How are these useful? GIS is very useful for reconstructing and analyzing what we can no longer see. It allows us to see the development of natural and urban spaces and to track patterns.

What about 3D models? Their creation can be labor intensive, and can allow a view of what once was. However, the creator must be absolutely certain that her/his information is accurate or else the result is faulty and misleading. Why do most 3D models spin? I don’t know, but they trivialize scholarship and tend to blur the lines between serious work and video games. (Creating games is serious work, but it is not academic work.)

Why do people still believe that ancient and non-western peoples were astronauts or ETs? Is it because many people think that they can read images without any training when in fact reading Maya art–or the visual culture of any society–is in fact a great investment of time and careful thought?

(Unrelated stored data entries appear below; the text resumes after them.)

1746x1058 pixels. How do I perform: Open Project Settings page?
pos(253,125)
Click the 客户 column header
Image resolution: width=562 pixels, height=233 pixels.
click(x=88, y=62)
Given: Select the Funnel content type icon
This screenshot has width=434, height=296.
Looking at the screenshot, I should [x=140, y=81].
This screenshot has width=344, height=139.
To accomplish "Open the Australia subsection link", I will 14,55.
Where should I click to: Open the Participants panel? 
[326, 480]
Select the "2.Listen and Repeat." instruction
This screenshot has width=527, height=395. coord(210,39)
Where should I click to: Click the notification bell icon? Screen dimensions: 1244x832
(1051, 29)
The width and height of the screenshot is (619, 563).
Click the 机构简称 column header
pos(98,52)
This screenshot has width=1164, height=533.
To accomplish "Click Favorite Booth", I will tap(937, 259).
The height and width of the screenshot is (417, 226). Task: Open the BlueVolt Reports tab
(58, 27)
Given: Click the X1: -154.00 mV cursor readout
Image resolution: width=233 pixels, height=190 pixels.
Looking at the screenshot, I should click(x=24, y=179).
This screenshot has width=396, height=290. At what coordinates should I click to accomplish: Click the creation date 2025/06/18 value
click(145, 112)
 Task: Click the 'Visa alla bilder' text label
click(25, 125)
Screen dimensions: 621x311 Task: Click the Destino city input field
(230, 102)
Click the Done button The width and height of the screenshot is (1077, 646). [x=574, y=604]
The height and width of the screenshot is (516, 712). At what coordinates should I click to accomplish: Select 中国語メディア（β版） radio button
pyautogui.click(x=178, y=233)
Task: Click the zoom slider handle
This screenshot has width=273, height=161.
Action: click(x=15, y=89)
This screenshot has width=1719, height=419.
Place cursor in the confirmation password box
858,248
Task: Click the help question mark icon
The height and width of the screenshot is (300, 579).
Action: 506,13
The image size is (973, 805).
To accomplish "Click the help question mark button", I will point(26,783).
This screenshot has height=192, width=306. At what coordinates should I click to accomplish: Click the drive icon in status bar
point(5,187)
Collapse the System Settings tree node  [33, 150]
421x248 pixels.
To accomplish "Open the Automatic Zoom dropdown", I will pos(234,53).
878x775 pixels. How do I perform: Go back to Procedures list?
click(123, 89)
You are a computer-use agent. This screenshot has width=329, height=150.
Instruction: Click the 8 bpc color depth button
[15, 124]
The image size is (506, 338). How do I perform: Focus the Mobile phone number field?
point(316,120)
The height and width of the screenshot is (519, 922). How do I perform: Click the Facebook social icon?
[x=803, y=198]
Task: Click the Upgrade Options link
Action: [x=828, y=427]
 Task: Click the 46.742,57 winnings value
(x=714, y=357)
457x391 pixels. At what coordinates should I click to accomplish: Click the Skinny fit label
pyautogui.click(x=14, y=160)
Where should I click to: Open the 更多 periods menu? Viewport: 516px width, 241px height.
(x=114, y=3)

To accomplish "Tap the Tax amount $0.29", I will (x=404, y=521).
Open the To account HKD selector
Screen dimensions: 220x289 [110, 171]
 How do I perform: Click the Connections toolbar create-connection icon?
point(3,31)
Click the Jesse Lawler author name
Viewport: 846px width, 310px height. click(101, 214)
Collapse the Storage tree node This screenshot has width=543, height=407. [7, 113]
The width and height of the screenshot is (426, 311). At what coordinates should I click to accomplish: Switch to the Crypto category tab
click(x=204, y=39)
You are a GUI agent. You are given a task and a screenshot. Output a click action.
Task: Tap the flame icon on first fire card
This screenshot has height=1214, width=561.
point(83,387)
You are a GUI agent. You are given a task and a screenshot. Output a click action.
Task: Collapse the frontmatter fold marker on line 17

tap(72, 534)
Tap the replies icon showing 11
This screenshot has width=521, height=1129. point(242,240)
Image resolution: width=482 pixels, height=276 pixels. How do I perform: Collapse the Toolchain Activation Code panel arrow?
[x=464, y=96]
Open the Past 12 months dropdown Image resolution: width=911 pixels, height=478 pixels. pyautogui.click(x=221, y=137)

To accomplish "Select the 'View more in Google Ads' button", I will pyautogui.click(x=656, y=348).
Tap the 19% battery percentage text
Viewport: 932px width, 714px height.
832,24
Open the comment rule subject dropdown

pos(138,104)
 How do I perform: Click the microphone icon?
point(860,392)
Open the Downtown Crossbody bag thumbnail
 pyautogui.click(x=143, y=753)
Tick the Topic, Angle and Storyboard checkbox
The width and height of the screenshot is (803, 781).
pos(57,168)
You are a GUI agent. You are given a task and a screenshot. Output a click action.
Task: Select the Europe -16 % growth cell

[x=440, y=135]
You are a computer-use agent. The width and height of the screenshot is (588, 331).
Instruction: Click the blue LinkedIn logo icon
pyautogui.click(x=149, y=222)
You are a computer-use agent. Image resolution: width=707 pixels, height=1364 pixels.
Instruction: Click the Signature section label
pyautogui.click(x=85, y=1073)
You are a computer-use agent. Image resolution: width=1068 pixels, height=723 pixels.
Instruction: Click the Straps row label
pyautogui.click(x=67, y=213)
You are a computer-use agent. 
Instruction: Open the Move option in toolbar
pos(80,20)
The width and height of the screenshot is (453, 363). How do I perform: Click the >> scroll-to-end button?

The spatial turn has affected my work even before I knew there was a term “the spatial turn.” I am concerned not by the flat space of a map or a plan but rather by the three-dimensional space that people inhabit. Key Thinkers on Space and Place (P. Hubbard and Rob Kitchin, eds., 2011, rev. ed., Sage) includes about 60 philosophers and practicioners. My own list includes philosophers, anthropologists, urban historians, and architects: Foucault, Benjamin, Heidegger, Deleuze, Levi-Strauss, Bourdieu, de Certeau, Keith Basso, Barbara Bender, Edward Sosa, Dolores Hayden, Judith Butler, Tim Ingold, and Bernard Tschumi. Particular foci of my projects to understand and analyze spatiality, architecture, and ancient society include the “in-between,” “third spaces,” “phenomenology,” and ontology; other concerns are memory and landscape). In many cases I borrow modern concepts and adapt them to analyze the ancient world because, many times, those questions are more interesting to me, and more fundamental. Too, I approach architecture and space not as containers or stage sets for art and activity but instead as resources that people used–purposefully and not–that have the capacity to inform about intimate and broad filial, social, and cultural patterns.fpsyg-03-00271-g005

This diagram that explains Yucatec Maya speech is a much more useful aid about space than the previous images. Yucatec Maya was and is spoken in and around Chichen Itza, the site of my project. It contains some fascinating features that English lacks regarding space and time. One is the expression of deicitic time; expressing sequential time is limited and instead cyclical time is emphasized. This is exemplified in gestures and speaking about completed and future actions. Although time and space are linked, they are not linear and a 3D project may be more relevant.

I have not found the ideal platform for my project yet. I would like to layer maps that relate information about geology, geography, astronomy, a restoration of part of the original site, and conceptual maps. The latter would supply vital ideas about the Maya world, including the ancestors and some deities who dwell below the surface of the earth, especially below ballcourts and cenotes or sinkholes; and some of the deities who dwell in the sky).

Google Maps would work if I could add more than three layers and tip the maps to a angle that would allow a 3D view. I was able to load the Omeka plugin. I am exploring some other software that promises to do what I want. But we live in a Late Capitalist world and have all heard that promise before.